> **Set task**
Retype the entries below exactly as they appear, line for line.

> **Record list**
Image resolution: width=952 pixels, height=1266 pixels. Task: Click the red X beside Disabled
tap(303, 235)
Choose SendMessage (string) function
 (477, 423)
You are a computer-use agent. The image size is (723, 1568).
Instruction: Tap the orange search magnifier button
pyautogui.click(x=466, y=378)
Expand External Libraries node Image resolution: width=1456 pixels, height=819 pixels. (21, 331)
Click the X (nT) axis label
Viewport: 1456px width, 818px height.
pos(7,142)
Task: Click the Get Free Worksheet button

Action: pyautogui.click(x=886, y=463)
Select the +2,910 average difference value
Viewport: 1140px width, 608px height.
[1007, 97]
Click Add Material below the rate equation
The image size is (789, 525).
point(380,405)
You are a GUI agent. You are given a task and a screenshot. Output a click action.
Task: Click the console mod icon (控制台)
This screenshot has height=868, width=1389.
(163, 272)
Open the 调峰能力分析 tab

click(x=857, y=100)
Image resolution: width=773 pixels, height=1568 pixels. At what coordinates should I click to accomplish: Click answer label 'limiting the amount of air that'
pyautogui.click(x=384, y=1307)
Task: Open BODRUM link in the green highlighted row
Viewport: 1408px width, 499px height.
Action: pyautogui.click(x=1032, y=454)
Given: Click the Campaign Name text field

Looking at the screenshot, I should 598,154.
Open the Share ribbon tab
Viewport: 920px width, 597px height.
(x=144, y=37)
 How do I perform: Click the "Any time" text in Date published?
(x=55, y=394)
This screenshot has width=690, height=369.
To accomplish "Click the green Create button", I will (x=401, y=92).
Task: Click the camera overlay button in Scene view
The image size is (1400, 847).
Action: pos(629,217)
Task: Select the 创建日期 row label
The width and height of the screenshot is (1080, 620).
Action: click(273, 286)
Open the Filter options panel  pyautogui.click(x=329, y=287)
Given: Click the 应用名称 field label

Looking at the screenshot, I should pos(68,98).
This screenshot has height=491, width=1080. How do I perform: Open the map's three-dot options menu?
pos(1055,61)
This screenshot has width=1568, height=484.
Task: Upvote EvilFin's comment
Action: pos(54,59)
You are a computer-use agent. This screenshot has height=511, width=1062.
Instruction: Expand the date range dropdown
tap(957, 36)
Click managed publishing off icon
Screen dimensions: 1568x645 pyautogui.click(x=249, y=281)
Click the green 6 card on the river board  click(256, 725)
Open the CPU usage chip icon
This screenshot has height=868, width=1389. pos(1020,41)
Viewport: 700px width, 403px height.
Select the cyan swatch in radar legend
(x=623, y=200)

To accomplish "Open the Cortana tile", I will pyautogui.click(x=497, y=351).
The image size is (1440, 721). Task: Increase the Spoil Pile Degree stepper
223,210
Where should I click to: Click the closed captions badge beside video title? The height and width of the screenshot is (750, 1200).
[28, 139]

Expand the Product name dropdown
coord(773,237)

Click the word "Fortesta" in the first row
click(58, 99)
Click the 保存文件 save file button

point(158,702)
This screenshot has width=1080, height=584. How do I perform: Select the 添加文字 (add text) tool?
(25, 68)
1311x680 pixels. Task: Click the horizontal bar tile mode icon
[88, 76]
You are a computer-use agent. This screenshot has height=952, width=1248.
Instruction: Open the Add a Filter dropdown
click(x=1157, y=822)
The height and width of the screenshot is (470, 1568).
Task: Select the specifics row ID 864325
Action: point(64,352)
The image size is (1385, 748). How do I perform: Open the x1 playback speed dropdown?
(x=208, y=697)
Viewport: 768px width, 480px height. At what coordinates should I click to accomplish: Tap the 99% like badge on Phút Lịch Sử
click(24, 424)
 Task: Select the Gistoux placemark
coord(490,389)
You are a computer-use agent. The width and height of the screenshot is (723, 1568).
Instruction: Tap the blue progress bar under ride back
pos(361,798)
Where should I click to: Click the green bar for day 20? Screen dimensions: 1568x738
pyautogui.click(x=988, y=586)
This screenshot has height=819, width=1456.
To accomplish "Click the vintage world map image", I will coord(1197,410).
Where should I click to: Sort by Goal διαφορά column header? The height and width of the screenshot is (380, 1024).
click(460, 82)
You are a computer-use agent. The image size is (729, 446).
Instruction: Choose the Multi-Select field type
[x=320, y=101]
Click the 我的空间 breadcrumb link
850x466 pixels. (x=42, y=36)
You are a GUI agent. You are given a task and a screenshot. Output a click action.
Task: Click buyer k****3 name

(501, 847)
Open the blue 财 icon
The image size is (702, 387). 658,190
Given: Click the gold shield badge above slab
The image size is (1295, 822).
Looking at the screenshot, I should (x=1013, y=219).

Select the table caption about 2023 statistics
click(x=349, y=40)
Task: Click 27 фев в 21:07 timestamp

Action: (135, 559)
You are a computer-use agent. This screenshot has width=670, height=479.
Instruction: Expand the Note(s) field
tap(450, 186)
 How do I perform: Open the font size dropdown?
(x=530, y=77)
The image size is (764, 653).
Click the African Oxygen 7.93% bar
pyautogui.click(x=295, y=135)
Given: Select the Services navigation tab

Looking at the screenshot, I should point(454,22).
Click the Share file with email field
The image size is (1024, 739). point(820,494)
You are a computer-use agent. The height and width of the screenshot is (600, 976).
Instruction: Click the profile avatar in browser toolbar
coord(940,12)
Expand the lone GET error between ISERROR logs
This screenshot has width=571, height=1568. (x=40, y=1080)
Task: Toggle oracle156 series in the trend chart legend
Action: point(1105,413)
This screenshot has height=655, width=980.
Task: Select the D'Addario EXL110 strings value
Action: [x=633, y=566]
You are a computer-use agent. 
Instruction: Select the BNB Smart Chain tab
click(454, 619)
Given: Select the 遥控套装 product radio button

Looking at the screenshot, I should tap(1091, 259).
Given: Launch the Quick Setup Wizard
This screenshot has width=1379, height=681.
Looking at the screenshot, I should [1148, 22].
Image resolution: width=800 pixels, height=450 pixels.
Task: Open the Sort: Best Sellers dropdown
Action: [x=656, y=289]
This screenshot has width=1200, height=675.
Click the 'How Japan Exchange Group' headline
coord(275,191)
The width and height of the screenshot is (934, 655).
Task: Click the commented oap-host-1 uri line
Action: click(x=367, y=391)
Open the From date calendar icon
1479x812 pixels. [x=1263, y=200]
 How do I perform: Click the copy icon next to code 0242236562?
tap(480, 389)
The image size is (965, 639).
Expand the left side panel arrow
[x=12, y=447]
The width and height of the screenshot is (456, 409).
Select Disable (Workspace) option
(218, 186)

> **Solution**
Image resolution: width=952 pixels, height=1266 pixels. Task: Click the red X beside Disabled
tap(303, 235)
Choose SendMessage (string) function
 (477, 423)
You are a computer-use agent. The image size is (723, 1568).
Instruction: Tap the orange search magnifier button
pyautogui.click(x=466, y=378)
Expand External Libraries node Image resolution: width=1456 pixels, height=819 pixels. (21, 331)
Click the X (nT) axis label
Viewport: 1456px width, 818px height.
pos(7,142)
Task: Click the Get Free Worksheet button

Action: pyautogui.click(x=886, y=463)
Select the +2,910 average difference value
Viewport: 1140px width, 608px height.
[1007, 97]
Click Add Material below the rate equation
The image size is (789, 525).
point(380,405)
You are a GUI agent. You are given a task and a screenshot. Output a click action.
Task: Click the console mod icon (控制台)
This screenshot has height=868, width=1389.
(163, 272)
Open the 调峰能力分析 tab

click(x=857, y=100)
Image resolution: width=773 pixels, height=1568 pixels. At what coordinates should I click to accomplish: Click answer label 'limiting the amount of air that'
pyautogui.click(x=384, y=1307)
Task: Open BODRUM link in the green highlighted row
Viewport: 1408px width, 499px height.
Action: pyautogui.click(x=1032, y=454)
Given: Click the Campaign Name text field

Looking at the screenshot, I should 598,154.
Open the Share ribbon tab
Viewport: 920px width, 597px height.
(x=144, y=37)
 How do I perform: Click the "Any time" text in Date published?
(x=55, y=394)
This screenshot has width=690, height=369.
To accomplish "Click the green Create button", I will (x=401, y=92).
Task: Click the camera overlay button in Scene view
The image size is (1400, 847).
Action: pos(629,217)
Task: Select the 创建日期 row label
The width and height of the screenshot is (1080, 620).
Action: click(273, 286)
Open the Filter options panel  pyautogui.click(x=329, y=287)
Given: Click the 应用名称 field label

Looking at the screenshot, I should pos(68,98).
This screenshot has height=491, width=1080. How do I perform: Open the map's three-dot options menu?
pos(1055,61)
This screenshot has width=1568, height=484.
Task: Upvote EvilFin's comment
Action: pos(54,59)
You are a computer-use agent. This screenshot has height=511, width=1062.
Instruction: Expand the date range dropdown
tap(957, 36)
Click managed publishing off icon
Screen dimensions: 1568x645 pyautogui.click(x=249, y=281)
Click the green 6 card on the river board  click(256, 725)
Open the CPU usage chip icon
This screenshot has height=868, width=1389. pos(1020,41)
Viewport: 700px width, 403px height.
Select the cyan swatch in radar legend
(x=623, y=200)

To accomplish "Open the Cortana tile", I will pyautogui.click(x=497, y=351).
The image size is (1440, 721). Task: Increase the Spoil Pile Degree stepper
223,210
Where should I click to: Click the closed captions badge beside video title? The height and width of the screenshot is (750, 1200).
[28, 139]

Expand the Product name dropdown
coord(773,237)

Click the word "Fortesta" in the first row
click(58, 99)
Click the 保存文件 save file button

point(158,702)
This screenshot has width=1080, height=584. How do I perform: Select the 添加文字 (add text) tool?
(25, 68)
1311x680 pixels. Task: Click the horizontal bar tile mode icon
[88, 76]
You are a computer-use agent. This screenshot has height=952, width=1248.
Instruction: Open the Add a Filter dropdown
click(x=1157, y=822)
The height and width of the screenshot is (470, 1568).
Task: Select the specifics row ID 864325
Action: point(64,352)
The image size is (1385, 748). How do I perform: Open the x1 playback speed dropdown?
(x=208, y=697)
Viewport: 768px width, 480px height. At what coordinates should I click to accomplish: Tap the 99% like badge on Phút Lịch Sử
click(24, 424)
 Task: Select the Gistoux placemark
coord(490,389)
You are a computer-use agent. The width and height of the screenshot is (723, 1568).
Instruction: Tap the blue progress bar under ride back
pos(361,798)
Where should I click to: Click the green bar for day 20? Screen dimensions: 1568x738
pyautogui.click(x=988, y=586)
This screenshot has height=819, width=1456.
To accomplish "Click the vintage world map image", I will coord(1197,410).
Where should I click to: Sort by Goal διαφορά column header? The height and width of the screenshot is (380, 1024).
click(460, 82)
You are a computer-use agent. The image size is (729, 446).
Instruction: Choose the Multi-Select field type
[x=320, y=101]
Click the 我的空间 breadcrumb link
850x466 pixels. (x=42, y=36)
You are a GUI agent. You are given a task and a screenshot. Output a click action.
Task: Click buyer k****3 name

(501, 847)
Open the blue 财 icon
The image size is (702, 387). 658,190
Given: Click the gold shield badge above slab
The image size is (1295, 822).
Looking at the screenshot, I should (x=1013, y=219).

Select the table caption about 2023 statistics
click(x=349, y=40)
Task: Click 27 фев в 21:07 timestamp

Action: (135, 559)
You are a computer-use agent. This screenshot has width=670, height=479.
Instruction: Expand the Note(s) field
tap(450, 186)
 How do I perform: Open the font size dropdown?
(x=530, y=77)
The image size is (764, 653).
Click the African Oxygen 7.93% bar
pyautogui.click(x=295, y=135)
Given: Select the Services navigation tab

Looking at the screenshot, I should point(454,22).
Click the Share file with email field
The image size is (1024, 739). point(820,494)
You are a computer-use agent. The height and width of the screenshot is (600, 976).
Instruction: Click the profile avatar in browser toolbar
coord(940,12)
Expand the lone GET error between ISERROR logs
This screenshot has width=571, height=1568. (x=40, y=1080)
Task: Toggle oracle156 series in the trend chart legend
Action: point(1105,413)
This screenshot has height=655, width=980.
Task: Select the D'Addario EXL110 strings value
Action: [x=633, y=566]
You are a computer-use agent. 
Instruction: Select the BNB Smart Chain tab
click(454, 619)
Given: Select the 遥控套装 product radio button

Looking at the screenshot, I should tap(1091, 259).
Given: Launch the Quick Setup Wizard
This screenshot has width=1379, height=681.
Looking at the screenshot, I should [1148, 22].
Image resolution: width=800 pixels, height=450 pixels.
Task: Open the Sort: Best Sellers dropdown
Action: [x=656, y=289]
This screenshot has width=1200, height=675.
Click the 'How Japan Exchange Group' headline
coord(275,191)
The width and height of the screenshot is (934, 655).
Task: Click the commented oap-host-1 uri line
Action: click(x=367, y=391)
Open the From date calendar icon
1479x812 pixels. [x=1263, y=200]
 How do I perform: Click the copy icon next to code 0242236562?
tap(480, 389)
The image size is (965, 639).
Expand the left side panel arrow
[x=12, y=447]
The width and height of the screenshot is (456, 409).
Select Disable (Workspace) option
(218, 186)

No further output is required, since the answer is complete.